■ **AIM OF THE TASK**:
From the records below, please return each line that holds the word "computer".

■ **THE DATA**:
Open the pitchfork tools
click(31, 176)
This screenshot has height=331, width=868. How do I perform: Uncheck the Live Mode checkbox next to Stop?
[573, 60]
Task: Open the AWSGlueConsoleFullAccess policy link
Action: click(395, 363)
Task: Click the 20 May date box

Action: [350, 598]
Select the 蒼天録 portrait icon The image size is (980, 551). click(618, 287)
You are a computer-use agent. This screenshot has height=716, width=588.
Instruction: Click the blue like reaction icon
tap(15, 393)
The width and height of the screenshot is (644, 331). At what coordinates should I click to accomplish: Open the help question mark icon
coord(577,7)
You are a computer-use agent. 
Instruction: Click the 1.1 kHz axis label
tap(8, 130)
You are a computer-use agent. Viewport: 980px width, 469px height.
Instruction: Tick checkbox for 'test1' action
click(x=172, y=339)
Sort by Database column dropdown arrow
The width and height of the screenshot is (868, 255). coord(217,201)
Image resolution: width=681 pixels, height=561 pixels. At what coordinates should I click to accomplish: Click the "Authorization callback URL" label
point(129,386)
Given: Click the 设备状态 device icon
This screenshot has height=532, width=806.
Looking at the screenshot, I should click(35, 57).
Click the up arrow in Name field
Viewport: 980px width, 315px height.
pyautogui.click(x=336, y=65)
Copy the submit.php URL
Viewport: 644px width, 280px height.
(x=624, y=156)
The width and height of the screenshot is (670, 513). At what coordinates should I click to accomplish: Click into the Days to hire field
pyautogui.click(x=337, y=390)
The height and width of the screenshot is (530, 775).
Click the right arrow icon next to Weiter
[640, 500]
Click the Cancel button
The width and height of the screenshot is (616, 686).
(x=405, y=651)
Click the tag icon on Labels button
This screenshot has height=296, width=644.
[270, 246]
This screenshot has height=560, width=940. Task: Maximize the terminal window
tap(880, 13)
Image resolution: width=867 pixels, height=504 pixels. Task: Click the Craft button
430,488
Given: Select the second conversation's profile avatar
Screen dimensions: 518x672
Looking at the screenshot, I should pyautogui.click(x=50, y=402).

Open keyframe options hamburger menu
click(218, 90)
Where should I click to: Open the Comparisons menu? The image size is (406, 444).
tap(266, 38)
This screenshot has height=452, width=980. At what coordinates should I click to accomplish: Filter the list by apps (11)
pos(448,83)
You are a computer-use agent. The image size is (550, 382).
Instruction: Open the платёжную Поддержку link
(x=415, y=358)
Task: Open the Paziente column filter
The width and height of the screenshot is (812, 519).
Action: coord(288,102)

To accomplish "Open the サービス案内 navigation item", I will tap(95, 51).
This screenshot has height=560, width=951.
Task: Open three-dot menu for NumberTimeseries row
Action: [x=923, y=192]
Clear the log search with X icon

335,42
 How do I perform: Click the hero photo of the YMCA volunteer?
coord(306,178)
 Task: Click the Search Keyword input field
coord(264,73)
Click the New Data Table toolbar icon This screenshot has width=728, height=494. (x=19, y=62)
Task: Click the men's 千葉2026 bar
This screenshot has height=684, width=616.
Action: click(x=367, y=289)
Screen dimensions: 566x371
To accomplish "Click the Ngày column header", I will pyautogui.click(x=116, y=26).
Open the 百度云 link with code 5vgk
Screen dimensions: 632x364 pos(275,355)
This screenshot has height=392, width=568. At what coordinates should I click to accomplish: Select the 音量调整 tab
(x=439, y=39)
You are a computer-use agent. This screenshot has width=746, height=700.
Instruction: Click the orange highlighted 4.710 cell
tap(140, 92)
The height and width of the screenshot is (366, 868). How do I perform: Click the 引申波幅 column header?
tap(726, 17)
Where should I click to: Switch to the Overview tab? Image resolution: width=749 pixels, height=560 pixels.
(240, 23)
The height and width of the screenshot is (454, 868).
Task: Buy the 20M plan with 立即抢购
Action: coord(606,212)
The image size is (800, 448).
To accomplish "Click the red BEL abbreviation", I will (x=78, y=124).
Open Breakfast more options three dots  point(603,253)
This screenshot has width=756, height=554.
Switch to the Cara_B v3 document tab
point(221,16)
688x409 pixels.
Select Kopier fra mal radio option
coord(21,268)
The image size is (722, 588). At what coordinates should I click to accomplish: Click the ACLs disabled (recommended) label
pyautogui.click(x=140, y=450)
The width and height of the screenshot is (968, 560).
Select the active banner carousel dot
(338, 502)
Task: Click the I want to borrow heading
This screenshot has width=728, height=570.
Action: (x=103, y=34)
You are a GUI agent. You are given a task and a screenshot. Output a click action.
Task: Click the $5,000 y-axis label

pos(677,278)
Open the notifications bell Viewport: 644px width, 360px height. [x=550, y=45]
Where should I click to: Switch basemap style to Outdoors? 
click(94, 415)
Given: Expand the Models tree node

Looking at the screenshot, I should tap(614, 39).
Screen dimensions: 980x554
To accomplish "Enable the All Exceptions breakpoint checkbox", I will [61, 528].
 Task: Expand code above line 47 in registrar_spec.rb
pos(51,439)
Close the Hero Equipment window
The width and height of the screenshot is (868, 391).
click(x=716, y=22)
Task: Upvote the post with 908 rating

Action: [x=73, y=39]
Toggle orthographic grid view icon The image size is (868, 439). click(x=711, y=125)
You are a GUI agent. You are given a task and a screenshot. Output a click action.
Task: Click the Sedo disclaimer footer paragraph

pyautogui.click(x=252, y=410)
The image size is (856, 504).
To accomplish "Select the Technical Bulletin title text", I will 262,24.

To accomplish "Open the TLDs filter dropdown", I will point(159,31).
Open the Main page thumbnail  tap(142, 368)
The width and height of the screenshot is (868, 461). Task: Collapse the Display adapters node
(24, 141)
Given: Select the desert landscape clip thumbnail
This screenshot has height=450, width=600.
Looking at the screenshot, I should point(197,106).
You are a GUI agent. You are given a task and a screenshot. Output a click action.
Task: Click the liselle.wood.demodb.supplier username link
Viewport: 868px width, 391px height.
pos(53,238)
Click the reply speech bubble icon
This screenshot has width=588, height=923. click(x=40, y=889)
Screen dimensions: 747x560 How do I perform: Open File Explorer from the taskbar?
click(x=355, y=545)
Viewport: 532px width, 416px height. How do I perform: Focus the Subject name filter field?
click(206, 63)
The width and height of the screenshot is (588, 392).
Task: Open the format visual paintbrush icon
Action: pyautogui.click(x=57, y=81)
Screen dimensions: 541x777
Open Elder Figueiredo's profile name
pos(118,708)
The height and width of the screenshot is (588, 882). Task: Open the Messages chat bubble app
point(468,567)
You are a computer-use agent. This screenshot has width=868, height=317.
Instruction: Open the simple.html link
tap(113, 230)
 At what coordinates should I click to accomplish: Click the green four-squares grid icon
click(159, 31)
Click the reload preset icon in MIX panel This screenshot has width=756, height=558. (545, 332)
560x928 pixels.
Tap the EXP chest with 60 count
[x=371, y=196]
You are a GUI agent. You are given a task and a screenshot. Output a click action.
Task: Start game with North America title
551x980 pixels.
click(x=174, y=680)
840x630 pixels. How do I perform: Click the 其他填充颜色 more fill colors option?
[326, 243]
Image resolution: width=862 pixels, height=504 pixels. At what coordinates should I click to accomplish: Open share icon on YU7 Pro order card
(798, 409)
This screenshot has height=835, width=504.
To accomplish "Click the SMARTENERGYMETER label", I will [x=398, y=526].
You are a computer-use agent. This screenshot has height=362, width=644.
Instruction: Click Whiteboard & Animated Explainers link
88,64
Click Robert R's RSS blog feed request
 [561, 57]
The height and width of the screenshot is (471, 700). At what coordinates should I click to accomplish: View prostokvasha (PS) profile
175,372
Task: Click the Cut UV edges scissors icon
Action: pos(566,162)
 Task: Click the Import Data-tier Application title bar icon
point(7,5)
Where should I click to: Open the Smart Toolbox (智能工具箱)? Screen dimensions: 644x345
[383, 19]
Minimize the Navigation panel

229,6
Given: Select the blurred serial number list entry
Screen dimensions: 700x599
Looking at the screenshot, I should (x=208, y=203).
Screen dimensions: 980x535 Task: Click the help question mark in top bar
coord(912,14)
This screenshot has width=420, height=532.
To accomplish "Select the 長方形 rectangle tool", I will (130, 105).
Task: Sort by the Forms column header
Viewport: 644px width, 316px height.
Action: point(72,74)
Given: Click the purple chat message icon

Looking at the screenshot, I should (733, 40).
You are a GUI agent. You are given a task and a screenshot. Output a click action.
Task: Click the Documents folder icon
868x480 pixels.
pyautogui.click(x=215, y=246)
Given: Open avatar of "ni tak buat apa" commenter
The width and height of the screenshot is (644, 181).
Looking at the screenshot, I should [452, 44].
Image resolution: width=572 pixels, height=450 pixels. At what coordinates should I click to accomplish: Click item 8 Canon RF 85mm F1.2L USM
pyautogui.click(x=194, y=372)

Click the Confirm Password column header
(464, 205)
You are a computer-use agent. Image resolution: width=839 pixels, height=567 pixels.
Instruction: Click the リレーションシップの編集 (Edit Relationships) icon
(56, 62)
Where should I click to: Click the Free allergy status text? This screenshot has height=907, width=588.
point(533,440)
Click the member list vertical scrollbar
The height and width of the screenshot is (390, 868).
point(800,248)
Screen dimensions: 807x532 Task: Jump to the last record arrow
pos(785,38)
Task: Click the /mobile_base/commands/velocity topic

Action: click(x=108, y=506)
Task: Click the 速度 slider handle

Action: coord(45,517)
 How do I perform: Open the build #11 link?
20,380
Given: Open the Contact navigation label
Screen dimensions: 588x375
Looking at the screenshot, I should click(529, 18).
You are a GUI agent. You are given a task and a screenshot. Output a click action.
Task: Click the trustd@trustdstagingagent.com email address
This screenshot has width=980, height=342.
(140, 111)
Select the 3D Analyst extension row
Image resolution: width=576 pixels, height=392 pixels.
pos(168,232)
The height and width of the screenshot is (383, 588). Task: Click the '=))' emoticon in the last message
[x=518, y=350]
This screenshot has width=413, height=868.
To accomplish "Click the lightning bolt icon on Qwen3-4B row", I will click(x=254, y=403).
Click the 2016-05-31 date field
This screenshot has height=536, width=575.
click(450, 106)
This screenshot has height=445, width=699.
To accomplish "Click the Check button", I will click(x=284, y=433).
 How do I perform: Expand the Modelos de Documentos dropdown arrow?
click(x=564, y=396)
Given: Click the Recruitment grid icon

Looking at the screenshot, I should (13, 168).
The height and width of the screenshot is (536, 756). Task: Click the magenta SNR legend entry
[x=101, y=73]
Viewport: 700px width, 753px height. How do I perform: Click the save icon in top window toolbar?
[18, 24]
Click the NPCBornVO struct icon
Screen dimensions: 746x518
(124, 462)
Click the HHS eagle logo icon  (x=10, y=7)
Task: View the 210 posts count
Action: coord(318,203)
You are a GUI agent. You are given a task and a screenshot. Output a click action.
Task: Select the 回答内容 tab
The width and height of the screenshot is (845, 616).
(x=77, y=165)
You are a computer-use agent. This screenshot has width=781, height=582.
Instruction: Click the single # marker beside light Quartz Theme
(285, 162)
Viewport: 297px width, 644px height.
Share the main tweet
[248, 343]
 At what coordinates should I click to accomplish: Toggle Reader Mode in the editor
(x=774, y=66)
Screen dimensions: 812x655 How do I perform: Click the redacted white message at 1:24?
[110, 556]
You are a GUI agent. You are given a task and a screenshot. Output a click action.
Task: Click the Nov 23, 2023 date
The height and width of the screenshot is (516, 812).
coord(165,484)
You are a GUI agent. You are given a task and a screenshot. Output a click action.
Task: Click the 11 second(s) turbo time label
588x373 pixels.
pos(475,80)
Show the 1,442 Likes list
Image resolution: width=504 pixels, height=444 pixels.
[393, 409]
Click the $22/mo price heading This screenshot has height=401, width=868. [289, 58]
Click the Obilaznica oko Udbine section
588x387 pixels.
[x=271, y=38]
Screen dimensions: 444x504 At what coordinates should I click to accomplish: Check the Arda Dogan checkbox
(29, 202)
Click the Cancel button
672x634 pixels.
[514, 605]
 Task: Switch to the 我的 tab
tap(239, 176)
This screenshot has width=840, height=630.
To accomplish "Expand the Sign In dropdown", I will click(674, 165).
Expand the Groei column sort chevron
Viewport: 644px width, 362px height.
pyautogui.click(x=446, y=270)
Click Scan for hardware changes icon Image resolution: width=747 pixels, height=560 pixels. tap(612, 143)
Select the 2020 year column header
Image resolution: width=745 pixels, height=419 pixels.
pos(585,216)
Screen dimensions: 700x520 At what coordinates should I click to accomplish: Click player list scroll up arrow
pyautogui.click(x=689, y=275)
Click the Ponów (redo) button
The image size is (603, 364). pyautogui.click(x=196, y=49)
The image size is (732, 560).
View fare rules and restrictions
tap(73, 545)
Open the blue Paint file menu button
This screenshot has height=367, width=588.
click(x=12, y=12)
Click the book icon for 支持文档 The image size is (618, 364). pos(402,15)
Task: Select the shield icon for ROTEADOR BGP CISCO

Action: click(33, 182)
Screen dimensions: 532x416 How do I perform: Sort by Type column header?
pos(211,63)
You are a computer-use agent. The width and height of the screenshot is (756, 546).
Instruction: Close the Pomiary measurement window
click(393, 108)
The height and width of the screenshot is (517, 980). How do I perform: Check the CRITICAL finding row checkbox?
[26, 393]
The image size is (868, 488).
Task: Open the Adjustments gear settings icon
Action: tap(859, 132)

■ **RESPONSE TO THE EXERCISE**:
You are a computer-use agent. This screenshot has height=716, width=588.
You are a computer-use agent. 
You are a computer-use agent. Viewport: 980px width, 469px height.
You are a computer-use agent. The image size is (550, 382).
You are a computer-use agent. This screenshot has width=746, height=700.
You are a computer-use agent. This screenshot has width=868, height=317.
You are a computer-use agent. This screenshot has height=362, width=644.
You are a computer-use agent. Image resolution: width=839 pixels, height=567 pixels.
You are a computer-use agent. This screenshot has width=781, height=582.
You are a computer-use agent. The width and height of the screenshot is (756, 546).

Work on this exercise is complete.